(EXTRACTED MATERIAL Opens)

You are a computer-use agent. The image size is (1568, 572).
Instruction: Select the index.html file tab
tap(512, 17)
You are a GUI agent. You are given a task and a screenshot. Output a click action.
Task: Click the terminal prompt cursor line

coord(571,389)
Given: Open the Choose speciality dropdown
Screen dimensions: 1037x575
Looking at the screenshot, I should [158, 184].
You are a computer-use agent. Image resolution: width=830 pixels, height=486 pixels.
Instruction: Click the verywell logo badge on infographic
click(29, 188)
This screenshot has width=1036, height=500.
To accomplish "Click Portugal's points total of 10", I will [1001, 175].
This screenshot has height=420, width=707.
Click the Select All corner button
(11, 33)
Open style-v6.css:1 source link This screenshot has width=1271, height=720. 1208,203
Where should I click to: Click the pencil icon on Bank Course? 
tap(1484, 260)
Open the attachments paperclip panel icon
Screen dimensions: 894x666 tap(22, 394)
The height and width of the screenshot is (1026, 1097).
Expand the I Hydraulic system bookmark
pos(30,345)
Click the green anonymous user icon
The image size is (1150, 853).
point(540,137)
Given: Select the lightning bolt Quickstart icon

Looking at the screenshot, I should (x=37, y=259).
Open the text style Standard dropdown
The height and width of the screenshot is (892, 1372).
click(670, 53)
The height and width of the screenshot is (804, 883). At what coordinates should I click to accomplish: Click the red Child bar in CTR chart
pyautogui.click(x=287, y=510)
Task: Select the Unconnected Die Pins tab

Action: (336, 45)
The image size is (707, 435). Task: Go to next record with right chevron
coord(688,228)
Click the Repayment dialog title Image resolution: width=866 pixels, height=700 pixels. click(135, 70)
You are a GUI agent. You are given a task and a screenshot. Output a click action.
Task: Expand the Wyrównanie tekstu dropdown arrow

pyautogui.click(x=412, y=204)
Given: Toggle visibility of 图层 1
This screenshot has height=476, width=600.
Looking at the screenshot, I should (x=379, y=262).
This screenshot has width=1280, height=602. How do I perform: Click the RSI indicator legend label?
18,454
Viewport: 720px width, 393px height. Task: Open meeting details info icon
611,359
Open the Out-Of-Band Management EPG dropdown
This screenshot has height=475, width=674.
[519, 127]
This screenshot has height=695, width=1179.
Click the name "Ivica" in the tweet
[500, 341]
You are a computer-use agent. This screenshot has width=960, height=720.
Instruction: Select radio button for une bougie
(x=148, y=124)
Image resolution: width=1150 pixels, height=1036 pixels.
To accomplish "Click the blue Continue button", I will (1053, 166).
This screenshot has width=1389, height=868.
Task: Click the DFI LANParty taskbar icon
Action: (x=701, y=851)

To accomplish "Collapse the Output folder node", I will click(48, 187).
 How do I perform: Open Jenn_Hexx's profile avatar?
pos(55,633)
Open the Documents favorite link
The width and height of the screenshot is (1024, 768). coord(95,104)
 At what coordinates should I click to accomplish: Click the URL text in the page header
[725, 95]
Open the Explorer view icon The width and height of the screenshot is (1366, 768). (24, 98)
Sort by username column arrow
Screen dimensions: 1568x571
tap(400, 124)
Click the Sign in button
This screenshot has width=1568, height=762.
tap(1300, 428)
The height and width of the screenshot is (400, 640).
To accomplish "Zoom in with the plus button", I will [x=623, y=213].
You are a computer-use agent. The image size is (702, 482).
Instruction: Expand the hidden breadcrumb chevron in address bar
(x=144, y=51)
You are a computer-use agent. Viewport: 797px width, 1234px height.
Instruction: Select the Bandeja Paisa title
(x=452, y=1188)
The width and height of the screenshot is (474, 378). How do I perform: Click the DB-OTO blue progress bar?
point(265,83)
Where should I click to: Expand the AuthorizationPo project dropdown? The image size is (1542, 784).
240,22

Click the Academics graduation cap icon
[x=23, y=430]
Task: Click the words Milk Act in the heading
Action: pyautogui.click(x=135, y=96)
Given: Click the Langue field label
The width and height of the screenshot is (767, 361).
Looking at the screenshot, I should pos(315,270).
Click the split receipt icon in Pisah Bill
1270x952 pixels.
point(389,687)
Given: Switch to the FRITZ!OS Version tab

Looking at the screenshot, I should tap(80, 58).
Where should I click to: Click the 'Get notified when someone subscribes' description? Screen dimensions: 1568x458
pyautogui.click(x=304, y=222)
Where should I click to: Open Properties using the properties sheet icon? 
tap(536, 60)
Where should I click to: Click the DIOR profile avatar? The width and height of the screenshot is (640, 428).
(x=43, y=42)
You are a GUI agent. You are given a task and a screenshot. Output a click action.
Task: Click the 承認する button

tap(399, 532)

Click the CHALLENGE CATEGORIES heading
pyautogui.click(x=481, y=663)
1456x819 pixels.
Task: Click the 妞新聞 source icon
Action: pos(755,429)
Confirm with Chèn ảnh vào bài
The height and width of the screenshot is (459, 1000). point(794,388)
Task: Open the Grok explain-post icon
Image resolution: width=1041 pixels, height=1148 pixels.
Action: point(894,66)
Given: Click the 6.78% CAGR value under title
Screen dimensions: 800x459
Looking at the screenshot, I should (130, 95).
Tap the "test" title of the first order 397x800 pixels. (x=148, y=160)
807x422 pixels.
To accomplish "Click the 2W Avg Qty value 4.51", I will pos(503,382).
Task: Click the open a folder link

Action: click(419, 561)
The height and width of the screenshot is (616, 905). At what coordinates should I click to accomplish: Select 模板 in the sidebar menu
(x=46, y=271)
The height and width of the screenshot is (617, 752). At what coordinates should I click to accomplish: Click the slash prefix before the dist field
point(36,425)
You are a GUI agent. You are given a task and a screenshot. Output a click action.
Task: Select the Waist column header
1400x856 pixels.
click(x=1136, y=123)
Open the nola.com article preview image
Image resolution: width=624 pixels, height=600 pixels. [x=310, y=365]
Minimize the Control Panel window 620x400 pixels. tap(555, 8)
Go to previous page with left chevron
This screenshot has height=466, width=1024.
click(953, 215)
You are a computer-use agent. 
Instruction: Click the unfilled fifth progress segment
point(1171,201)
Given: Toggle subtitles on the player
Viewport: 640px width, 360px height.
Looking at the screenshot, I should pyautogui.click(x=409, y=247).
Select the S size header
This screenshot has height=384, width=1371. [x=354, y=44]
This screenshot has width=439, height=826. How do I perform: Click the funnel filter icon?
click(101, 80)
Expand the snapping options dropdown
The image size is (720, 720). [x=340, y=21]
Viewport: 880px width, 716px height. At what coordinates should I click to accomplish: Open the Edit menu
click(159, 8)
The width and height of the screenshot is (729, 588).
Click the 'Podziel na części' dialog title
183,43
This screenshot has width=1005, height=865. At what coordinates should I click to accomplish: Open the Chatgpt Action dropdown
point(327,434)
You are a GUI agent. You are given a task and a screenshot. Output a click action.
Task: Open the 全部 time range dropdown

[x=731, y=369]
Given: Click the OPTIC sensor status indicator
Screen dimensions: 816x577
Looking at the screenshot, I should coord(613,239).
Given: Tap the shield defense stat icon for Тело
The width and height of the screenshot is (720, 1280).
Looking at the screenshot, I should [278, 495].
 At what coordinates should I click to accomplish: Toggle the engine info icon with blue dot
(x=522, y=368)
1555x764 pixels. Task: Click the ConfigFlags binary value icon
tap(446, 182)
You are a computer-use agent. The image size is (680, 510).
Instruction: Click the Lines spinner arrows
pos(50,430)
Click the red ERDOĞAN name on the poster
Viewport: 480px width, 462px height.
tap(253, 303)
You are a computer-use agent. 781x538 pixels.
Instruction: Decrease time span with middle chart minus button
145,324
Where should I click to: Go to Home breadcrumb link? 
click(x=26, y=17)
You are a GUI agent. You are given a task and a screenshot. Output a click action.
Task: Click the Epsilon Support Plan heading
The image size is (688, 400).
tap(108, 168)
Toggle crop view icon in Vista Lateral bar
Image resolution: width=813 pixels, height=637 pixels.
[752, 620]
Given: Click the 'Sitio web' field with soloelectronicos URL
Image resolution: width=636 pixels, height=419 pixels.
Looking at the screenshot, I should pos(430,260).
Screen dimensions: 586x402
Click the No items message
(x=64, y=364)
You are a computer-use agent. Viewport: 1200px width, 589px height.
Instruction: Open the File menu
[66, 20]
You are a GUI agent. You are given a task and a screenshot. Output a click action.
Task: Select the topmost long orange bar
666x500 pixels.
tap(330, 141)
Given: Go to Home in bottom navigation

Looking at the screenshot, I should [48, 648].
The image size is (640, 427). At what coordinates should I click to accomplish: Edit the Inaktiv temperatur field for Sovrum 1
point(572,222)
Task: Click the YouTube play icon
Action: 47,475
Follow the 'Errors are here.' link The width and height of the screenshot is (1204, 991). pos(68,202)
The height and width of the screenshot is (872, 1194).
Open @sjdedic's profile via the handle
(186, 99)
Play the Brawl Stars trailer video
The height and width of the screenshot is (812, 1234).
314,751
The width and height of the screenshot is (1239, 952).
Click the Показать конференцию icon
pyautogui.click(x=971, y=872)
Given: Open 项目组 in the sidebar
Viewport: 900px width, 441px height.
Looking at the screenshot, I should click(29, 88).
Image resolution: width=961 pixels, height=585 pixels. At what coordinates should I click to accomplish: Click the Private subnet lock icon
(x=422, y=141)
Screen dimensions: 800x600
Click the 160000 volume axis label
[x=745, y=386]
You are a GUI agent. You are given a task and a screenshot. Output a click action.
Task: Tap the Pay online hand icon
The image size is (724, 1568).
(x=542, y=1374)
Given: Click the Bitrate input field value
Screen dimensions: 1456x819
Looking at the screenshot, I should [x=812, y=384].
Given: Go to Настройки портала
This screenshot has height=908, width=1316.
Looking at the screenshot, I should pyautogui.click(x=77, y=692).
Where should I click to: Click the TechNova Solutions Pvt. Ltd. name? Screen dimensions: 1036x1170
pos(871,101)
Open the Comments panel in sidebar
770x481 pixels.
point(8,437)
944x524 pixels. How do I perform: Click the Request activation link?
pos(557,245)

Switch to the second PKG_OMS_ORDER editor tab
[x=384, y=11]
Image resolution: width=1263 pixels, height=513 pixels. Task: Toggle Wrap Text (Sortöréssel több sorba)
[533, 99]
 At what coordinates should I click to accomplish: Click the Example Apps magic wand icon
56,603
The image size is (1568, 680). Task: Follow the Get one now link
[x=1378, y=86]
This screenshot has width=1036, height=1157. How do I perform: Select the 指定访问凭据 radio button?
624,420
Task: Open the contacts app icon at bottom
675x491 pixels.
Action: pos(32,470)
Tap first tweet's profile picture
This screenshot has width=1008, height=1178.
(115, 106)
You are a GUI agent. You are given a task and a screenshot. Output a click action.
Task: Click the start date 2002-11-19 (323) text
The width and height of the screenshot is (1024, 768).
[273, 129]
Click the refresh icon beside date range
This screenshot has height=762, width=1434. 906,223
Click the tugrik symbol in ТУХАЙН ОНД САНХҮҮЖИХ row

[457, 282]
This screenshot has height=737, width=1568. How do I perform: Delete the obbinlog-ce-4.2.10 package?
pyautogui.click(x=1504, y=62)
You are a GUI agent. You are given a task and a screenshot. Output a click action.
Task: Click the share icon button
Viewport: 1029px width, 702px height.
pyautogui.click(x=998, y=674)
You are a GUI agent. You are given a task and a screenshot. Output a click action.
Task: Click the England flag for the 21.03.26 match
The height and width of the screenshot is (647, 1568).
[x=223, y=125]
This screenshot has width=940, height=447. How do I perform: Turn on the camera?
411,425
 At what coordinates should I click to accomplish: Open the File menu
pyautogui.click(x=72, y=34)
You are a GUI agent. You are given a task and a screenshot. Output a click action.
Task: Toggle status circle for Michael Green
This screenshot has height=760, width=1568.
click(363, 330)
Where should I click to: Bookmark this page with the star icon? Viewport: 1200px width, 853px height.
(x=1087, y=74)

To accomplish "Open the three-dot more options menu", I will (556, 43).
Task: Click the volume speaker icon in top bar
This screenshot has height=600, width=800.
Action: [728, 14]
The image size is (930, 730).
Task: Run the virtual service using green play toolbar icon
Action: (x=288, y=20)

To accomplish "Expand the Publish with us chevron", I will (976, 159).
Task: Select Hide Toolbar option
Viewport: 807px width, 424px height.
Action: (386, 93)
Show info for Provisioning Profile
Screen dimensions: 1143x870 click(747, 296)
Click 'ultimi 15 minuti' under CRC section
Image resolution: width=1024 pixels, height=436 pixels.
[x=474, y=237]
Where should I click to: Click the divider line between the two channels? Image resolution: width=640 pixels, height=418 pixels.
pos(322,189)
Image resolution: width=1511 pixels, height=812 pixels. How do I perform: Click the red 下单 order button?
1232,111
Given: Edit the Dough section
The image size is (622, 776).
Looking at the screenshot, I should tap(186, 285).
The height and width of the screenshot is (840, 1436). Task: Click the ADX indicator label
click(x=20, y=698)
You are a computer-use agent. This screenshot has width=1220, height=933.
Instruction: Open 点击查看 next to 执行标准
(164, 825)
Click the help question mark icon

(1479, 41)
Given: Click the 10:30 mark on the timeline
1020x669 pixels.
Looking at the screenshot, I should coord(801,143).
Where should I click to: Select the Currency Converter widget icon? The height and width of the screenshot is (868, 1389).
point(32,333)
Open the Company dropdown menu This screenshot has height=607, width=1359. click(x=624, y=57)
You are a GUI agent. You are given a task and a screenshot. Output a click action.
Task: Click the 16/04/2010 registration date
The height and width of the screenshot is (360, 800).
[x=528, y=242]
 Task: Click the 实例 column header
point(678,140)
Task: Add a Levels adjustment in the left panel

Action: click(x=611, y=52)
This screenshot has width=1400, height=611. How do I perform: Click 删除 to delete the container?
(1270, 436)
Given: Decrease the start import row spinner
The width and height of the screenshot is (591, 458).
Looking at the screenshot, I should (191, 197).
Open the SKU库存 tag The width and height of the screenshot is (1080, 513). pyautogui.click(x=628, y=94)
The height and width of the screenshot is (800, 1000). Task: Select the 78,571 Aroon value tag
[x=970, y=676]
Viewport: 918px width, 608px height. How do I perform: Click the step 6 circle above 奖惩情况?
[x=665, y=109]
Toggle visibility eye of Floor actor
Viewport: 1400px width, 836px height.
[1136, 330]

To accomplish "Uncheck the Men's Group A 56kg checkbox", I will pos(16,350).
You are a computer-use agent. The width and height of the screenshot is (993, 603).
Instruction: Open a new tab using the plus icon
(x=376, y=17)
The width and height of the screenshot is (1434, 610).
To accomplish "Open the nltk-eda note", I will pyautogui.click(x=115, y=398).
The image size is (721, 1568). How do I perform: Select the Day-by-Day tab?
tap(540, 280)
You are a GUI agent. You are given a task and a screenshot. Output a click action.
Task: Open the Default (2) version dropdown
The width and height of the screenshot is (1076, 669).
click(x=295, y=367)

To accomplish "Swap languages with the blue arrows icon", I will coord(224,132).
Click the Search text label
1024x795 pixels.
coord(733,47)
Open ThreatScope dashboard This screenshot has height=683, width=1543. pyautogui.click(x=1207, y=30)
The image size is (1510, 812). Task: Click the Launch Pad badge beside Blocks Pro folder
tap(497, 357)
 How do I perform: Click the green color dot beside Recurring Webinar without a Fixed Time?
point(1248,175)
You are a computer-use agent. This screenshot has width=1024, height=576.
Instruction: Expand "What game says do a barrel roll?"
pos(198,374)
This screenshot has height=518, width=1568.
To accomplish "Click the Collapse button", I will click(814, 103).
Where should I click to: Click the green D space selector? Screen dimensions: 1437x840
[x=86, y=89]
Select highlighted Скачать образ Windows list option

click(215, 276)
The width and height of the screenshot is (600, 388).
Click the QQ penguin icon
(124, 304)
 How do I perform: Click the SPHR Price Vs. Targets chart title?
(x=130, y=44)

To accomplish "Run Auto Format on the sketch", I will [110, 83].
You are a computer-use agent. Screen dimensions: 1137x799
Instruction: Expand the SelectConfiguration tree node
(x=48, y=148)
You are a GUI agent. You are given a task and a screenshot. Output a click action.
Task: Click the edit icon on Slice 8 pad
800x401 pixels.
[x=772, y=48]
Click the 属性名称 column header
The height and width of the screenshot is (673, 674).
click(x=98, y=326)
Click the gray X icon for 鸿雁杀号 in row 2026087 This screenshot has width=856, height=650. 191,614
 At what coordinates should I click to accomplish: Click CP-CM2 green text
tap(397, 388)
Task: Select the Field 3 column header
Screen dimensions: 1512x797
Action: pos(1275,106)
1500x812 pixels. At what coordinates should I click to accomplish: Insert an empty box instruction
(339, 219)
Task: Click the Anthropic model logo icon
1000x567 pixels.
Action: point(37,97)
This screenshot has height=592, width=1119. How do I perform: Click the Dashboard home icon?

(EXTRACTED MATERIAL Closes)

ASSIGNMENT
The answer must consist of every line from the entries above that contains "style".

EXERCISE RESULT
Open style-v6.css:1 source link This screenshot has width=1271, height=720. 1208,203
Open the text style Standard dropdown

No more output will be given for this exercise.